DATASET ENTRIES:
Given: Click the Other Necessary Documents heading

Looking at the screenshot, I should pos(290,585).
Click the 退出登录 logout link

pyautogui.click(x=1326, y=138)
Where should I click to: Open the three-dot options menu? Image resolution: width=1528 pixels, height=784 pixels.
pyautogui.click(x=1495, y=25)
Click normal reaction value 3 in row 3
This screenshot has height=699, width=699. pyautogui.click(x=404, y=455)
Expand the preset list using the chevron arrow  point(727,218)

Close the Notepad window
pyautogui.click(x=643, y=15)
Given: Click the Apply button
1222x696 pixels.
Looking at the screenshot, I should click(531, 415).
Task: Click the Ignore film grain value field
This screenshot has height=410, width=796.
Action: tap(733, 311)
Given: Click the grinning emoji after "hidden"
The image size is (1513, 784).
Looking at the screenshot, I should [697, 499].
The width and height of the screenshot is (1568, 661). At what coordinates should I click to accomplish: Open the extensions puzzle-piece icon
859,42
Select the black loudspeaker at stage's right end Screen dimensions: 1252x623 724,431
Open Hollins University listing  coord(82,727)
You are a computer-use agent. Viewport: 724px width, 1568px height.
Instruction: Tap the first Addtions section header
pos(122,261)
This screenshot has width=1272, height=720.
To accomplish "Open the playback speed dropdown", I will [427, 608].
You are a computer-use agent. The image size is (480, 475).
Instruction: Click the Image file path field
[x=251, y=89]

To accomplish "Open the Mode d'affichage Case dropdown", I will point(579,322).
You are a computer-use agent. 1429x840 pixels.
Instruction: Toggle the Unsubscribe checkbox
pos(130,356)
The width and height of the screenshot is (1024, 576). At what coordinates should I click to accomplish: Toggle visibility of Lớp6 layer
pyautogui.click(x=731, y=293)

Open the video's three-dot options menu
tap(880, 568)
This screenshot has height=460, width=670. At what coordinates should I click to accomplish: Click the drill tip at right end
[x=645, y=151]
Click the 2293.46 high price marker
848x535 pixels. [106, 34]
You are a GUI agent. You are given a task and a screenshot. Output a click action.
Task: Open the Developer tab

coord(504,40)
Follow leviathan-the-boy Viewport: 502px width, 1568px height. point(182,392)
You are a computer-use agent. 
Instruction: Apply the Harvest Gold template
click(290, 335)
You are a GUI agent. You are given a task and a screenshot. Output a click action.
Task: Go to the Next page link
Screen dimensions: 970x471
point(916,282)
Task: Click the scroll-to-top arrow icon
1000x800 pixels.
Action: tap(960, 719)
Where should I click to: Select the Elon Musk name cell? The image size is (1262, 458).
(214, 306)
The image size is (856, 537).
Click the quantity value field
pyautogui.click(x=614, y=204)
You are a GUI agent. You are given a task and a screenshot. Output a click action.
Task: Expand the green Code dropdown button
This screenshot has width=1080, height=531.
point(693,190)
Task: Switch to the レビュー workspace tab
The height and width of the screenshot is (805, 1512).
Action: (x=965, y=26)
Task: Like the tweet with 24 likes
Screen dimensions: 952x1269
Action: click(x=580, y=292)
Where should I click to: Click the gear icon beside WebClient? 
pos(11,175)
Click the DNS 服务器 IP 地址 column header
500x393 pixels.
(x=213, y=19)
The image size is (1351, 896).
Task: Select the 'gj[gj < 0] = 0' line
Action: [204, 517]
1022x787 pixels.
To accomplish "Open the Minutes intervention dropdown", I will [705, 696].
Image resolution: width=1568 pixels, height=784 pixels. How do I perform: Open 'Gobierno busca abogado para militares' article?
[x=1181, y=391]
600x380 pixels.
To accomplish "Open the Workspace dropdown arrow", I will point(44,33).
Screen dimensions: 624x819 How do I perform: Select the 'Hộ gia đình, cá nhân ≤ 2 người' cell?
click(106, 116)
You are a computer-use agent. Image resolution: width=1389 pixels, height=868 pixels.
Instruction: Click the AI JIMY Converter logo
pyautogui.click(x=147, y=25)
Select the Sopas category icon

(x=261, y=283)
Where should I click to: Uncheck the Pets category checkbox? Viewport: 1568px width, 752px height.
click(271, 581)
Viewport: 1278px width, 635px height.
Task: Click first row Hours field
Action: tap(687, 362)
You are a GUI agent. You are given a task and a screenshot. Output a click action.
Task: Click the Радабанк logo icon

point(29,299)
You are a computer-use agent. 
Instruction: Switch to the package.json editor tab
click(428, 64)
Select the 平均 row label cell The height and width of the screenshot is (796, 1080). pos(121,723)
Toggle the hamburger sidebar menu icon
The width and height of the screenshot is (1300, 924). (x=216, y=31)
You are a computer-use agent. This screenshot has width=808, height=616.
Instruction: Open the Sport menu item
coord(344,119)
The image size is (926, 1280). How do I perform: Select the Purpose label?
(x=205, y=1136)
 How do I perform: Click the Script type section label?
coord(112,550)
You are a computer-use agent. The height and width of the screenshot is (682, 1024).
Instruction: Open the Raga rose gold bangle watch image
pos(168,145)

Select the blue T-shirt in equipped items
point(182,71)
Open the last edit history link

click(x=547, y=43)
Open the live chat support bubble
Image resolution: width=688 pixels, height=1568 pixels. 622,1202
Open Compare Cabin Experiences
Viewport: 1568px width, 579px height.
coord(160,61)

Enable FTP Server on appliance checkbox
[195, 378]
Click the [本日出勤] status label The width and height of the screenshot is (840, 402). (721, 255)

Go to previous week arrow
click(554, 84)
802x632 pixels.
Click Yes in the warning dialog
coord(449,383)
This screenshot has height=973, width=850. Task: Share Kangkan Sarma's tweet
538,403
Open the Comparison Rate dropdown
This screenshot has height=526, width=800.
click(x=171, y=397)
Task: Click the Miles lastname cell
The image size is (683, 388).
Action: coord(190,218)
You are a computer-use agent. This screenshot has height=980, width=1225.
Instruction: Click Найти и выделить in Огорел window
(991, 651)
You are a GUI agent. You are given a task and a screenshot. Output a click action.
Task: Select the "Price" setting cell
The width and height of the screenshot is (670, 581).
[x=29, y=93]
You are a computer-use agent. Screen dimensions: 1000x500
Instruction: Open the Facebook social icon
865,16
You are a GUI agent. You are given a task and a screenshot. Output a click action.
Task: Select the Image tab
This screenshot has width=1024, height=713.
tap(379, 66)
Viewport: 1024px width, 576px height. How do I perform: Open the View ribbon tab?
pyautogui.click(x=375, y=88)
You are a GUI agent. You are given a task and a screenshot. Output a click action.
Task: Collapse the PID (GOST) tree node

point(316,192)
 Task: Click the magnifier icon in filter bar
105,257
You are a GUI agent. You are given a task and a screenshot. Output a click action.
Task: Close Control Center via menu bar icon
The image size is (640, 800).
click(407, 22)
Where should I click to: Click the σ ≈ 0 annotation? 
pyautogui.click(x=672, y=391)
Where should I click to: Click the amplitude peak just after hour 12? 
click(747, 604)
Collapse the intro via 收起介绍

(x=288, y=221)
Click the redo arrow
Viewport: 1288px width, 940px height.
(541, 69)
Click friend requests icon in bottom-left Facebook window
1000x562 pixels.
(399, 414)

WHAT IS REQUIRED: All of the listing above should be restated word for word.

FINISHED EXERCISE:
Given: Click the Other Necessary Documents heading

Looking at the screenshot, I should pos(290,585).
Click the 退出登录 logout link

pyautogui.click(x=1326, y=138)
Where should I click to: Open the three-dot options menu? Image resolution: width=1528 pixels, height=784 pixels.
pyautogui.click(x=1495, y=25)
Click normal reaction value 3 in row 3
This screenshot has height=699, width=699. pyautogui.click(x=404, y=455)
Expand the preset list using the chevron arrow  point(727,218)

Close the Notepad window
pyautogui.click(x=643, y=15)
Given: Click the Apply button
1222x696 pixels.
Looking at the screenshot, I should click(531, 415).
Task: Click the Ignore film grain value field
This screenshot has height=410, width=796.
Action: tap(733, 311)
Given: Click the grinning emoji after "hidden"
The image size is (1513, 784).
Looking at the screenshot, I should [697, 499].
The width and height of the screenshot is (1568, 661). At what coordinates should I click to accomplish: Open the extensions puzzle-piece icon
859,42
Select the black loudspeaker at stage's right end Screen dimensions: 1252x623 724,431
Open Hollins University listing  coord(82,727)
You are a computer-use agent. Viewport: 724px width, 1568px height.
Instruction: Tap the first Addtions section header
pos(122,261)
This screenshot has width=1272, height=720.
To accomplish "Open the playback speed dropdown", I will [427, 608].
You are a computer-use agent. The image size is (480, 475).
Instruction: Click the Image file path field
[x=251, y=89]

To accomplish "Open the Mode d'affichage Case dropdown", I will point(579,322).
You are a computer-use agent. 1429x840 pixels.
Instruction: Toggle the Unsubscribe checkbox
pos(130,356)
The width and height of the screenshot is (1024, 576). At what coordinates should I click to accomplish: Toggle visibility of Lớp6 layer
pyautogui.click(x=731, y=293)

Open the video's three-dot options menu
tap(880, 568)
This screenshot has height=460, width=670. At what coordinates should I click to accomplish: Click the drill tip at right end
[x=645, y=151]
Click the 2293.46 high price marker
848x535 pixels. [106, 34]
You are a GUI agent. You are given a task and a screenshot. Output a click action.
Task: Open the Developer tab

coord(504,40)
Follow leviathan-the-boy Viewport: 502px width, 1568px height. point(182,392)
You are a computer-use agent. 
Instruction: Apply the Harvest Gold template
click(290, 335)
You are a GUI agent. You are given a task and a screenshot. Output a click action.
Task: Go to the Next page link
Screen dimensions: 970x471
point(916,282)
Task: Click the scroll-to-top arrow icon
1000x800 pixels.
Action: tap(960, 719)
Where should I click to: Select the Elon Musk name cell? The image size is (1262, 458).
(214, 306)
The image size is (856, 537).
Click the quantity value field
pyautogui.click(x=614, y=204)
You are a GUI agent. You are given a task and a screenshot. Output a click action.
Task: Expand the green Code dropdown button
This screenshot has width=1080, height=531.
point(693,190)
Task: Switch to the レビュー workspace tab
The height and width of the screenshot is (805, 1512).
Action: (x=965, y=26)
Task: Like the tweet with 24 likes
Screen dimensions: 952x1269
Action: click(x=580, y=292)
Where should I click to: Click the gear icon beside WebClient? 
pos(11,175)
Click the DNS 服务器 IP 地址 column header
500x393 pixels.
(x=213, y=19)
The image size is (1351, 896).
Task: Select the 'gj[gj < 0] = 0' line
Action: [204, 517]
1022x787 pixels.
To accomplish "Open the Minutes intervention dropdown", I will [705, 696].
Image resolution: width=1568 pixels, height=784 pixels. How do I perform: Open 'Gobierno busca abogado para militares' article?
[x=1181, y=391]
600x380 pixels.
To accomplish "Open the Workspace dropdown arrow", I will point(44,33).
Screen dimensions: 624x819 How do I perform: Select the 'Hộ gia đình, cá nhân ≤ 2 người' cell?
click(106, 116)
You are a computer-use agent. Image resolution: width=1389 pixels, height=868 pixels.
Instruction: Click the AI JIMY Converter logo
pyautogui.click(x=147, y=25)
Select the Sopas category icon

(x=261, y=283)
Where should I click to: Uncheck the Pets category checkbox? Viewport: 1568px width, 752px height.
click(271, 581)
Viewport: 1278px width, 635px height.
Task: Click first row Hours field
Action: tap(687, 362)
You are a GUI agent. You are given a task and a screenshot. Output a click action.
Task: Click the Радабанк logo icon

point(29,299)
You are a computer-use agent. 
Instruction: Switch to the package.json editor tab
click(428, 64)
Select the 平均 row label cell The height and width of the screenshot is (796, 1080). pos(121,723)
Toggle the hamburger sidebar menu icon
The width and height of the screenshot is (1300, 924). (x=216, y=31)
You are a computer-use agent. This screenshot has width=808, height=616.
Instruction: Open the Sport menu item
coord(344,119)
The image size is (926, 1280). How do I perform: Select the Purpose label?
(x=205, y=1136)
 How do I perform: Click the Script type section label?
coord(112,550)
You are a computer-use agent. The height and width of the screenshot is (682, 1024).
Instruction: Open the Raga rose gold bangle watch image
pos(168,145)

Select the blue T-shirt in equipped items
point(182,71)
Open the last edit history link

click(x=547, y=43)
Open the live chat support bubble
Image resolution: width=688 pixels, height=1568 pixels. 622,1202
Open Compare Cabin Experiences
Viewport: 1568px width, 579px height.
coord(160,61)

Enable FTP Server on appliance checkbox
[195, 378]
Click the [本日出勤] status label The width and height of the screenshot is (840, 402). (721, 255)

Go to previous week arrow
click(554, 84)
802x632 pixels.
Click Yes in the warning dialog
coord(449,383)
This screenshot has height=973, width=850. Task: Share Kangkan Sarma's tweet
538,403
Open the Comparison Rate dropdown
This screenshot has height=526, width=800.
click(x=171, y=397)
Task: Click the Miles lastname cell
The image size is (683, 388).
Action: coord(190,218)
You are a computer-use agent. This screenshot has height=980, width=1225.
Instruction: Click Найти и выделить in Огорел window
(991, 651)
You are a GUI agent. You are given a task and a screenshot. Output a click action.
Task: Select the "Price" setting cell
The width and height of the screenshot is (670, 581).
[x=29, y=93]
You are a computer-use agent. Screen dimensions: 1000x500
Instruction: Open the Facebook social icon
865,16
You are a GUI agent. You are given a task and a screenshot. Output a click action.
Task: Select the Image tab
This screenshot has width=1024, height=713.
tap(379, 66)
Viewport: 1024px width, 576px height. How do I perform: Open the View ribbon tab?
pyautogui.click(x=375, y=88)
You are a GUI agent. You are given a task and a screenshot. Output a click action.
Task: Collapse the PID (GOST) tree node

point(316,192)
 Task: Click the magnifier icon in filter bar
105,257
You are a GUI agent. You are given a task and a screenshot. Output a click action.
Task: Close Control Center via menu bar icon
The image size is (640, 800).
click(407, 22)
Where should I click to: Click the σ ≈ 0 annotation? 
pyautogui.click(x=672, y=391)
Where should I click to: Click the amplitude peak just after hour 12? 
click(747, 604)
Collapse the intro via 收起介绍

(x=288, y=221)
Click the redo arrow
Viewport: 1288px width, 940px height.
(541, 69)
Click friend requests icon in bottom-left Facebook window
1000x562 pixels.
(399, 414)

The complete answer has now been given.